(Stored items)

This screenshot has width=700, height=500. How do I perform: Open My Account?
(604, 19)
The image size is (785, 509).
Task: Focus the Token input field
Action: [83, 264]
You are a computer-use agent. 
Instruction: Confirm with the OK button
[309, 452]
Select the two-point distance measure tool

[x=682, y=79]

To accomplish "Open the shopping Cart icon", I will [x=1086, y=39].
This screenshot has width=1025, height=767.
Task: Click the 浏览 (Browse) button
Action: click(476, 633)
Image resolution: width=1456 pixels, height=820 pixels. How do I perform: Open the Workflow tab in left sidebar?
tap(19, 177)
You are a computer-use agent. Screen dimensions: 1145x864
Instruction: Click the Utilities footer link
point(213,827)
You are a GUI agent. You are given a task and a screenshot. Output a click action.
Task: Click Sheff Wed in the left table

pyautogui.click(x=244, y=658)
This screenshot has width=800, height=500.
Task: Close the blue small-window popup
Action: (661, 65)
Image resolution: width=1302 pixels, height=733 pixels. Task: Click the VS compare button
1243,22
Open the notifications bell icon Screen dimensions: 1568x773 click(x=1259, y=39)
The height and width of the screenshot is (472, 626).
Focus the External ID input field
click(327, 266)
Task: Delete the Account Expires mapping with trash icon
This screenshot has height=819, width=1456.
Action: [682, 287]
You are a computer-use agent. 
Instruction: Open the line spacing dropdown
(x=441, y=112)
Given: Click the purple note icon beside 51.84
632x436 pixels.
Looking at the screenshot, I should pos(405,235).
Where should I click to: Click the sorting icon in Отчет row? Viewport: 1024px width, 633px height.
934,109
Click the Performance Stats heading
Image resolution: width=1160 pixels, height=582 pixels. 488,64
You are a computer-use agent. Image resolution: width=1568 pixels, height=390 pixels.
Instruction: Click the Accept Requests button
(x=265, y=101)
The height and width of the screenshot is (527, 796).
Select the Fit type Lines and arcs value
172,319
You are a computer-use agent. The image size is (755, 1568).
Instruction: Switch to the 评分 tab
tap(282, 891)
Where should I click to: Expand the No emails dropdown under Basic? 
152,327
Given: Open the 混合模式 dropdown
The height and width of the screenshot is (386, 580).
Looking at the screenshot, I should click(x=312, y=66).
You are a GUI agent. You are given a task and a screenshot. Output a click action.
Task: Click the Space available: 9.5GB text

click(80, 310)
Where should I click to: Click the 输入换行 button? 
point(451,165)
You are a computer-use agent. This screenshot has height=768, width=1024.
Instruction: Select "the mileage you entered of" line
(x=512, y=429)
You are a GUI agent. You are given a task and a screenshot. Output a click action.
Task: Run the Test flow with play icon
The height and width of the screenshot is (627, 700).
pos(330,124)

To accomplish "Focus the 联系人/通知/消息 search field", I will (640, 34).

* Exercise details
Transcribe only the lines from the beginning of the entries to the line with "You are a computer-use agent. Image", inclusive, exactly as written.

* Problem solution
This screenshot has width=700, height=500. How do I perform: Open My Account?
(604, 19)
The image size is (785, 509).
Task: Focus the Token input field
Action: [83, 264]
You are a computer-use agent. 
Instruction: Confirm with the OK button
[309, 452]
Select the two-point distance measure tool

[x=682, y=79]

To accomplish "Open the shopping Cart icon", I will [x=1086, y=39].
This screenshot has width=1025, height=767.
Task: Click the 浏览 (Browse) button
Action: click(476, 633)
Image resolution: width=1456 pixels, height=820 pixels. How do I perform: Open the Workflow tab in left sidebar?
tap(19, 177)
You are a computer-use agent. Screen dimensions: 1145x864
Instruction: Click the Utilities footer link
point(213,827)
You are a GUI agent. You are given a task and a screenshot. Output a click action.
Task: Click Sheff Wed in the left table

pyautogui.click(x=244, y=658)
This screenshot has width=800, height=500.
Task: Close the blue small-window popup
Action: (661, 65)
Image resolution: width=1302 pixels, height=733 pixels. Task: Click the VS compare button
1243,22
Open the notifications bell icon Screen dimensions: 1568x773 click(x=1259, y=39)
The height and width of the screenshot is (472, 626).
Focus the External ID input field
click(327, 266)
Task: Delete the Account Expires mapping with trash icon
This screenshot has height=819, width=1456.
Action: [682, 287]
You are a computer-use agent. 
Instruction: Open the line spacing dropdown
(x=441, y=112)
Given: Click the purple note icon beside 51.84
632x436 pixels.
Looking at the screenshot, I should pos(405,235).
Where should I click to: Click the sorting icon in Отчет row? Viewport: 1024px width, 633px height.
934,109
Click the Performance Stats heading
Image resolution: width=1160 pixels, height=582 pixels. 488,64
You are a computer-use agent. Image resolution: width=1568 pixels, height=390 pixels.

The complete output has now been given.